[Pixel coordinate grounding data]

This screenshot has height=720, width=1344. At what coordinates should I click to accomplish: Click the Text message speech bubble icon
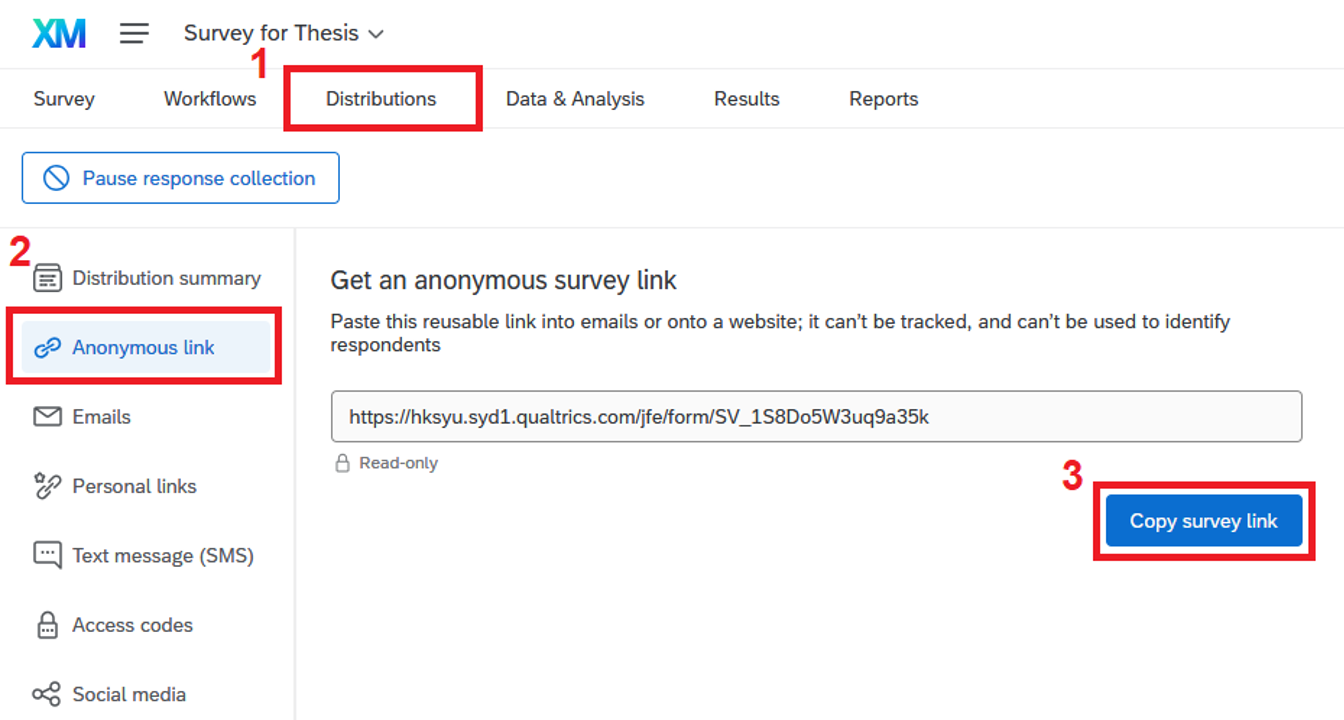click(47, 555)
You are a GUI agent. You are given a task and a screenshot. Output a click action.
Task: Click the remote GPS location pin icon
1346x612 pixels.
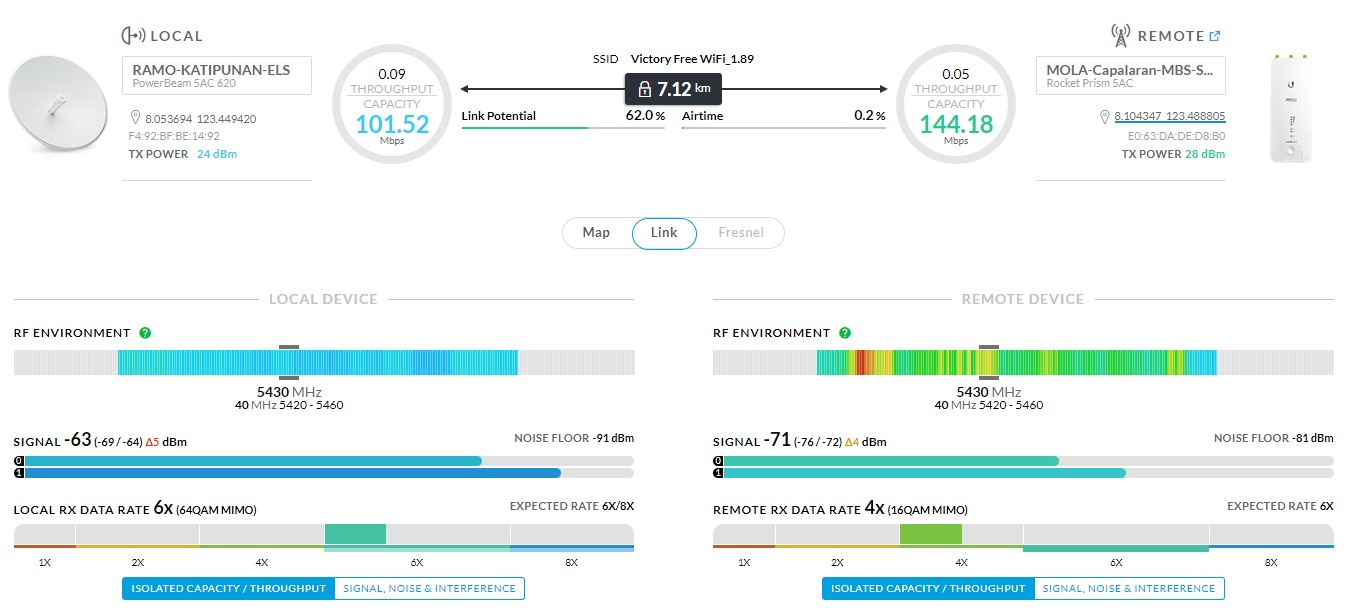[1104, 117]
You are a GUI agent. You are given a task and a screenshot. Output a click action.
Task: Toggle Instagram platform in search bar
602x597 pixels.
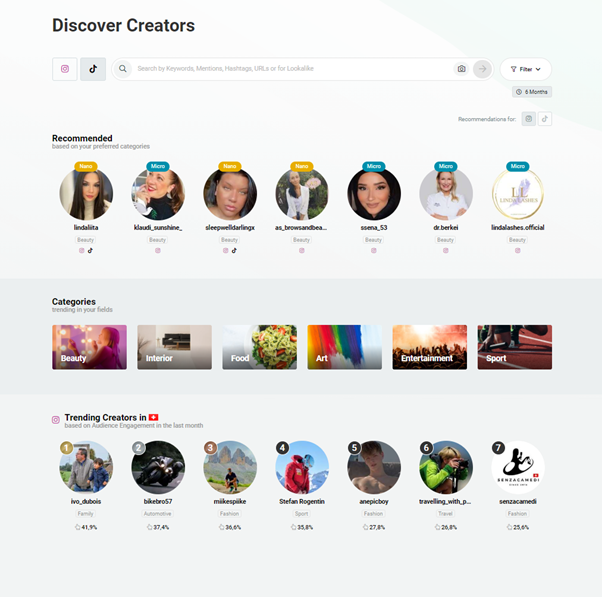click(65, 69)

• _TASK PROMPT_: Without altering a word, return all of the records above and leave out their pictures.

• _ANSWER BOX_:
This screenshot has height=720, width=1344. At what coordinates should I click to accomplish: Click the Text message speech bubble icon
click(47, 555)
You are a GUI agent. You are given a task and a screenshot. Output a click action.
Task: Click the remote GPS location pin icon
1346x612 pixels.
[1104, 117]
You are a GUI agent. You are given a task and a screenshot. Output a click action.
Task: Toggle Instagram platform in search bar
602x597 pixels.
click(65, 69)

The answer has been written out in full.